In Ireland things were far more dangerous. In the absence of the regular army, the ministry had permitted the Protestants of Ireland to form volunteer corps for the protection of the island from French invasion. But the volunteers, finding themselves the only force in the land, proceeded to follow the example of America, by agitating for the complete parliamentary freedom of Ireland, and the repeal of Poynings' Act, which subjected the Irish to the British legislature. It was only their fear of their own Catholic countrymen which kept them from demanding separation, and all through 1781-82 an open rebellion seemed possible at any moment; nor had England a single soldier to spare to repress such a rising. Indeed, the trouble only ended by the complete surrender of the English Government. North's successors in May, 1782, granted the Irish the Home Rule they demanded, and for eighteen years (1782-1800) the Irish legislature was completely independent of that of Great Britain.

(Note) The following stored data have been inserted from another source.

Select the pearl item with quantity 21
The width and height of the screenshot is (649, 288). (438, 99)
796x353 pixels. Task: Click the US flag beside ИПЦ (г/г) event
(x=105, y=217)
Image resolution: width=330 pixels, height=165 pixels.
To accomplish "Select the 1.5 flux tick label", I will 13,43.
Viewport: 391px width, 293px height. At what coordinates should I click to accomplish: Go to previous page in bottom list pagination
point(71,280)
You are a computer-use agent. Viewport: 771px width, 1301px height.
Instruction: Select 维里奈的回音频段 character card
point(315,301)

Rodney's victory.—Relief of Gibraltar.

The general break-up of the British empire seemed possible and even probable in 1782. But two great victories saved it. Admiral Rodney on April 12 met the French fleet in the West Indies, and inflicted a crushing defeat on it off St. Lucia, capturing his opponent, De Grasse. This restored English maritime supremacy in America, and led to the recovery of most of the lost West India Islands. A similar triumph in waters nearer home followed in the autumn of the same year. A great French and Spanish army and fleet had been besieging Gibraltar since 1779. It made its final attack in September, 1782, bringing up vast floating batteries to compete with the artillery of the Rock. But General Eliott, the indefatigable governor of the place, destroyed all these cumbrous structures with red-hot shot; and a few days later an English fleet under Lord Howe arrived and relieved the long-beleaguered garrison.

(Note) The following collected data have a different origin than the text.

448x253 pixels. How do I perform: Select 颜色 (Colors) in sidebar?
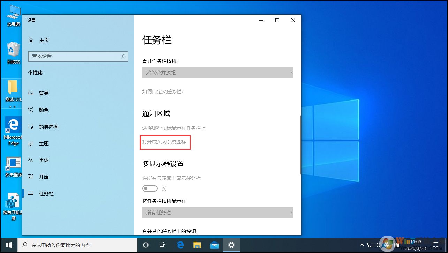coord(44,110)
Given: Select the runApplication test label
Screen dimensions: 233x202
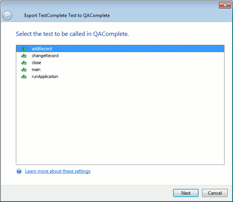Looking at the screenshot, I should tap(45, 76).
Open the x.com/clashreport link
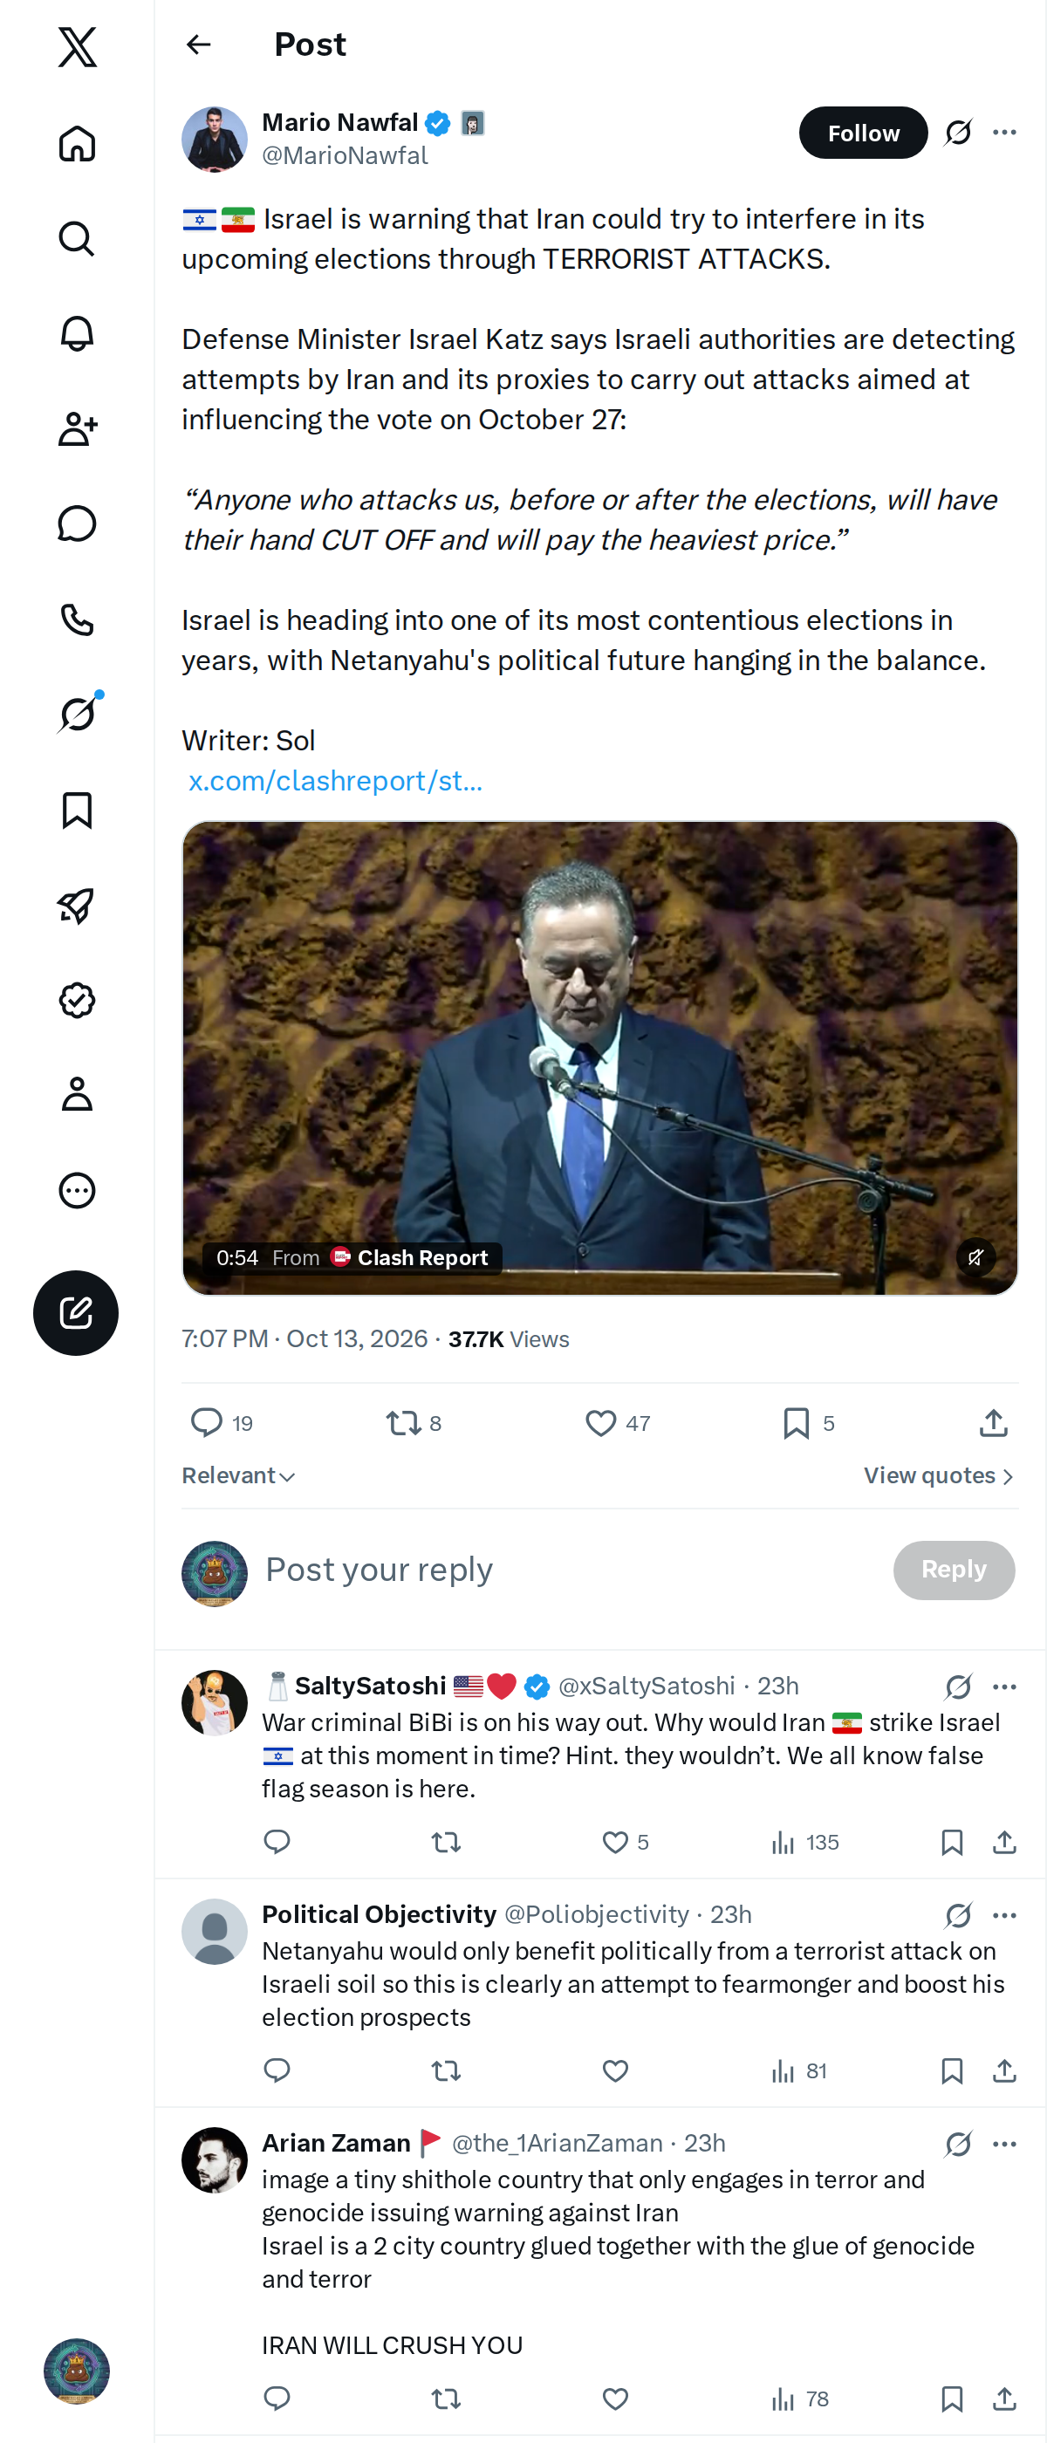 click(336, 781)
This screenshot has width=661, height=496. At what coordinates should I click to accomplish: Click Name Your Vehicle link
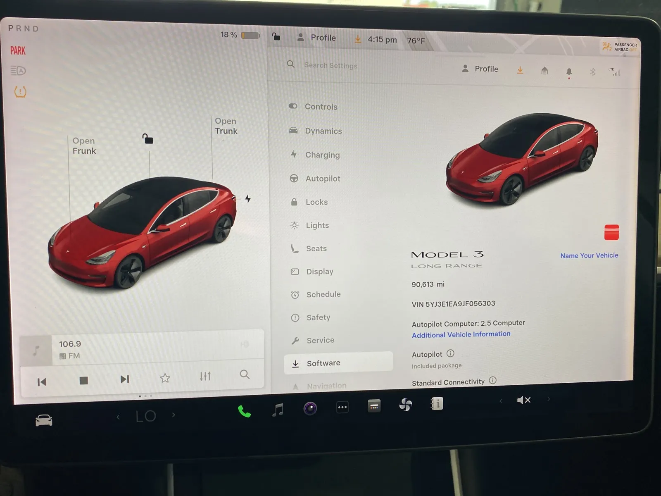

Lord North resigns.—The Whigs make peace with the colonies.

Six months before the relief of Gibraltar, Lord North, seeing all things round him in disaster, and sensible that the king's policy was no longer possible, laid down office. To his grief and humiliation, George III. was forced to call his enemies the Whigs into power, and to surrender the administration of affairs to them. A Whig cabinet under Lord Rockingham was formed, which immediately made overtures of peace to the United Colonies, conceding complete independence. The Americans were half bankrupt and wholly tired of the war; they accepted the terms with alacrity, and, to the disgust of their French allies, made peace in April, 1783.

The Treaty of Versailles.

This left France and Spain committed to a war which was no longer going in their favour. England had reasserted her old maritime supremacy, and seemed very far from crushed. But she was so disheartened that it was well known that she would make vast concessions to end the war. The allies consented to treat, and granted the new Whig ministry comparatively easy terms. England ceded Minorca and Florida to Spain, and St. Lucia and Tobago, Senegal, and Goree to France, besides restoring the Indian factories of the French. So by the treaty of Versailles (September, 1783) ended the disastrous "War of American Independence."